Sharing files between Ubuntu 6.06 and Windows XP Pro - best disk format to use

Felipe Alfaro Solana felipe.alfaro at gmail.com
Sun Feb 4 02:09:15 UTC 2007


On 2/4/07, Gabriel Dragffy <dragffy at yandex.ru> wrote:
> Hey!! I've got some experience of this myself. Essentially FAT sucks,
> really badly, only use it as a last resort.

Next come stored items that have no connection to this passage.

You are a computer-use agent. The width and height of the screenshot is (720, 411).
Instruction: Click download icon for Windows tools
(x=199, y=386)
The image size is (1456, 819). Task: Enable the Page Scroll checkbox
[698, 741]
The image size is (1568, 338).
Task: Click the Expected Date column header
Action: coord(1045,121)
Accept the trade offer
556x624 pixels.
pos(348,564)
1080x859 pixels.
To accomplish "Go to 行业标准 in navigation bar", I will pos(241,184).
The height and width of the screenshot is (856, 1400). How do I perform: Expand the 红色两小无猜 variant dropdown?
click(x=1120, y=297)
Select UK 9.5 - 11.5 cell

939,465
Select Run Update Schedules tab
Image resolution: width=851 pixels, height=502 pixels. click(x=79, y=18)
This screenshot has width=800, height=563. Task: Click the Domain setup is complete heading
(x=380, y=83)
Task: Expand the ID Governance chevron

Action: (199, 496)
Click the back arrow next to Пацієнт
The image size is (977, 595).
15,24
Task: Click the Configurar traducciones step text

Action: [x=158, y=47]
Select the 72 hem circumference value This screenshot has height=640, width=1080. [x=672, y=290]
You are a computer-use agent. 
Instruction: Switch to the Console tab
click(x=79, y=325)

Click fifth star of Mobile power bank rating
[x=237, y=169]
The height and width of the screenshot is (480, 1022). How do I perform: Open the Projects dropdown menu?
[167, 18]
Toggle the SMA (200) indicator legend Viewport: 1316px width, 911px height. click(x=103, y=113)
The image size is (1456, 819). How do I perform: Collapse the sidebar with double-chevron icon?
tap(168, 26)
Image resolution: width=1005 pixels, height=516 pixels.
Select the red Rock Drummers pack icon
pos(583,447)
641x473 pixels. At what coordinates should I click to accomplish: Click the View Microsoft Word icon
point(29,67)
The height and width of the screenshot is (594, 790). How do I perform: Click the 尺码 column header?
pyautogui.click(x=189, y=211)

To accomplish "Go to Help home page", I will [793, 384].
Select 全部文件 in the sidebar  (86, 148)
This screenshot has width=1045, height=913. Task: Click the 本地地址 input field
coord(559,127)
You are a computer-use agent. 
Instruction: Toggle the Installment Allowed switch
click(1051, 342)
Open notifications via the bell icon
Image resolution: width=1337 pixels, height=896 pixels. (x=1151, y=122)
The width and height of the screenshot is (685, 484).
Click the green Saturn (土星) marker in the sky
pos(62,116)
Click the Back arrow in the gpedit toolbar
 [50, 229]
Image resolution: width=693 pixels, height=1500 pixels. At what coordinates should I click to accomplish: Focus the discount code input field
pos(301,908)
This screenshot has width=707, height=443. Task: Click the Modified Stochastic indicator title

Getting NTFS read/write in
> linux is not easy, nor foolproof, but if you want it then you should be
> looking at NTFS 3G I think.
>
> Ext3, however, is fantastic under ubuntu and it works really really well
> under XP. Personally if I had XP installed then I would have a small
> data partition for XP system, everything else (userland) would be
> formatted ext3. the driver from http://www.fs-driver.org/ works like a
> charm.

Since Linux can read almost any filesystem on Earth (NTFS, VFAT, HPFS
and so), I would suggest choosing NTFS. On the other hand, NTFS sucks,
so I suggest the following crazy idea:

Use a "shared" partition formatted with a real, Linux-native
filesystem, like ext3 or XFS. When running Windows, also run a small
Linux guest on top of
QEMU/VMware/put-your-favorite-virtualization-software-here that
attaches to your shared partition and let it export the files in there
via SAMBA. Probably not the simplest solution but Windows is so
featureless (can only read VFAT and NTFS) and unstable (maybe the ext3
driver for Windows makes it crash) that it could make sense.